The Attempt at a Solution
(a) A direct ray travels a distance of [itex]D_1 = x + d [/itex] to the photodiode. A ray traveling to the edge of the hole and then to the photodiode travels a distance of [itex]D_2 = \sqrt{x^2 + b^2} + \sqrt{d^2 + b^2}[/itex] which can be approximated as [itex] D_2 \approx x + d + (b^2/2)(1/x + 1/d) [/itex] since [itex]b[/itex] is very small. Therefore, the path difference is [itex] \Delta D = (b^2/2)(1/x + 1/d)[/itex]. This needs to be equal to an integer multiple of the wavelength, [itex]m \lambda [/itex], and in particular [itex] m = 1 [/itex] since we're talking about the first maximum after coming in from very far away.
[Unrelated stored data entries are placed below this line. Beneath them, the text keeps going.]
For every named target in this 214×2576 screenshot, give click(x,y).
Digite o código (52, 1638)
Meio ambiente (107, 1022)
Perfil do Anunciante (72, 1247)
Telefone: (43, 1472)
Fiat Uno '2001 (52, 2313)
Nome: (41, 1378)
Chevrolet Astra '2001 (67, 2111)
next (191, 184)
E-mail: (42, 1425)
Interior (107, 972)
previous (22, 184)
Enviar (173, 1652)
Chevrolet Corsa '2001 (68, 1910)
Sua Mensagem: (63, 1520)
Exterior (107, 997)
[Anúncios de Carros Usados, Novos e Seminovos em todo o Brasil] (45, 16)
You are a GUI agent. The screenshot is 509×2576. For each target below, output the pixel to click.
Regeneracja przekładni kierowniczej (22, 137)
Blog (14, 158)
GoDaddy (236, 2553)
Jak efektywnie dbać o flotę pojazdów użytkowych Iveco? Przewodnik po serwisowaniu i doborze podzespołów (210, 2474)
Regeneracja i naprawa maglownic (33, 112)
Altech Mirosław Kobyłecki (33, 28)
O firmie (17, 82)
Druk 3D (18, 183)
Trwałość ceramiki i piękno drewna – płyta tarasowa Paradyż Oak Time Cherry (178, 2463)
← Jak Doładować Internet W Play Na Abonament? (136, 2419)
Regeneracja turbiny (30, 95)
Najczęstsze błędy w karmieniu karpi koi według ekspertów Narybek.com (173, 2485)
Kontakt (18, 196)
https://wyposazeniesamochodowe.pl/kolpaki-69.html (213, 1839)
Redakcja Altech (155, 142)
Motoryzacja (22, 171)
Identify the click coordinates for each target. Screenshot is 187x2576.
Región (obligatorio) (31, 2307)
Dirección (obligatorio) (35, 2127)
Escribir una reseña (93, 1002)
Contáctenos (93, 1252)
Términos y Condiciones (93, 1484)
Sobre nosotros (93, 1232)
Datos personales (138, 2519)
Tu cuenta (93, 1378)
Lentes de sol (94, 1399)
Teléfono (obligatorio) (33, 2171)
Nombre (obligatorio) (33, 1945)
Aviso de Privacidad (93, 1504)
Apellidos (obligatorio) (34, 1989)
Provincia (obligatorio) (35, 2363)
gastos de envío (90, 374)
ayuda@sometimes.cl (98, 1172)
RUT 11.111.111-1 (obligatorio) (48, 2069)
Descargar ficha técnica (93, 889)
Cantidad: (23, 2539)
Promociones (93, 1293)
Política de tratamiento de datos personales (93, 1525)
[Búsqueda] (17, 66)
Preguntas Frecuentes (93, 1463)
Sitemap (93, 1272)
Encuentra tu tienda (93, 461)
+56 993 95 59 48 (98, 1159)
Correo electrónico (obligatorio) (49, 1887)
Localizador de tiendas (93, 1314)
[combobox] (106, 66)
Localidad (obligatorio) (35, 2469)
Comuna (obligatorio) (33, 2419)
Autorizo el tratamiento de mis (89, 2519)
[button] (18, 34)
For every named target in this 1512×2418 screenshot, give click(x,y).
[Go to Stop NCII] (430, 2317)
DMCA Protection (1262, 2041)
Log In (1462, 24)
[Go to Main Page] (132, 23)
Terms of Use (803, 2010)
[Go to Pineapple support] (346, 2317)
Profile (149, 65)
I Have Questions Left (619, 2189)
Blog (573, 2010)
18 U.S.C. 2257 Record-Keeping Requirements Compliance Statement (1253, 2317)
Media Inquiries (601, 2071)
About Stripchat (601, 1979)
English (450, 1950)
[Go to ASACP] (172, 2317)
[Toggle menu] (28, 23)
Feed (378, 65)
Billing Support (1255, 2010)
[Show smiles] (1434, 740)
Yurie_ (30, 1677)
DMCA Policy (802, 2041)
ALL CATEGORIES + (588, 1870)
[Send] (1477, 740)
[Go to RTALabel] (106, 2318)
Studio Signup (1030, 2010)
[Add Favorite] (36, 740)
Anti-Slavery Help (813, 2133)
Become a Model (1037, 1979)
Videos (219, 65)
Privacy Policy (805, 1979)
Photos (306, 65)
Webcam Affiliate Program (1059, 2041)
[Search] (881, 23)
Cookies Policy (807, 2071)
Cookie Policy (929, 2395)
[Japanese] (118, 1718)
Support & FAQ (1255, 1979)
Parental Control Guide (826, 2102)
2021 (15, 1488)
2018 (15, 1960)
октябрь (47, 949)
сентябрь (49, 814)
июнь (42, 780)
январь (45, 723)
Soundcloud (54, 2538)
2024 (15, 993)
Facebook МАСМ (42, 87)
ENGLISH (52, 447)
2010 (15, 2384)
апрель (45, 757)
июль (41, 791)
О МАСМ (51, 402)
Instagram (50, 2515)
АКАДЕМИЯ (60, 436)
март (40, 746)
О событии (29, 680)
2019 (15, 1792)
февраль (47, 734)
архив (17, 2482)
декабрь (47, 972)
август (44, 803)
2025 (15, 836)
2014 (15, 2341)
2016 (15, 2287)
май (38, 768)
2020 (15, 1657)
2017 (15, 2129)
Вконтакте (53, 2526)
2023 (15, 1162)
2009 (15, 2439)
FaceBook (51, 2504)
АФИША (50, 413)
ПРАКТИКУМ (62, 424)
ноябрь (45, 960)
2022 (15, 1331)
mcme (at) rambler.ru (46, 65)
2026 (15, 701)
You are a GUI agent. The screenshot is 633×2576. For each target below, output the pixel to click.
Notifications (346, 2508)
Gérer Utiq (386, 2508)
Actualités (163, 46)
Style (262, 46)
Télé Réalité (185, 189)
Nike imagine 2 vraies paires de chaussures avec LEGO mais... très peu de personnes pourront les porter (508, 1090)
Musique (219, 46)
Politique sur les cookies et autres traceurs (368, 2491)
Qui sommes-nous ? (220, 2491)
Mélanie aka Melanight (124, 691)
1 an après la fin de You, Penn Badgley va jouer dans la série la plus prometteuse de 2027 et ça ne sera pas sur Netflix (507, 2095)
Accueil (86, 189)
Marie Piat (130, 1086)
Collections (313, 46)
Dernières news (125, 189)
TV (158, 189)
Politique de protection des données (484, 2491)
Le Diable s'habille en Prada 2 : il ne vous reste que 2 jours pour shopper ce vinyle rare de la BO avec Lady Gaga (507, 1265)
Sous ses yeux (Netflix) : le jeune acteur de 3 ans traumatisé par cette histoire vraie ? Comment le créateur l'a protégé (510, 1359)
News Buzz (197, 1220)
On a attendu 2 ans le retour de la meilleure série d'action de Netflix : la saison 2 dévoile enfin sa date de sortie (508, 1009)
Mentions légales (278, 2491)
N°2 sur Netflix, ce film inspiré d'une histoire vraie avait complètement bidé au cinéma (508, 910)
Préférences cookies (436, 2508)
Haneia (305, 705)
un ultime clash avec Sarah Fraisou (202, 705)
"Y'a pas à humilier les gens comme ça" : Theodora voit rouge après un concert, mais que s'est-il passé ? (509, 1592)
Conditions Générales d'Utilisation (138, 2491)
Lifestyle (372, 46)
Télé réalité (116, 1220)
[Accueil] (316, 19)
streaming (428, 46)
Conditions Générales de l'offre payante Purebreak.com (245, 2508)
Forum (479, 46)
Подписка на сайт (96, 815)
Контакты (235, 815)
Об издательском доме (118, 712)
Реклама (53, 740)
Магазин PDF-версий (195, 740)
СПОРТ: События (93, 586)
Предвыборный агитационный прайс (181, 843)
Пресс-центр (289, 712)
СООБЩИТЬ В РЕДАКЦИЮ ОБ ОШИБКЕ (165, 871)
Therefore,
[tex]
b = \sqrt{\frac{2 \lambda x d}{x + d}}
[/tex]
(b) When the screen is present, the hole acts like a point source with intensity proportional to [itex]\pi b^2 / 4 \pi x^2 [/itex]. The intensity at the photodiode is therefore proportional to [itex](\pi b^2 / 4 \pi x^2)(1/4 \pi d^2) [/itex]. Without the screen, the intensity is simply proportional to [itex](1/4 \pi (x + d)^2) [/itex]. Therefore,
[tex]
\frac{i_1}{i_0} = \frac{1}{\pi b} \left(\frac{x}{x + d} \right)^2
[/tex]
My waves/optics knowledge is somewhat rusty and (b) is a complete guess.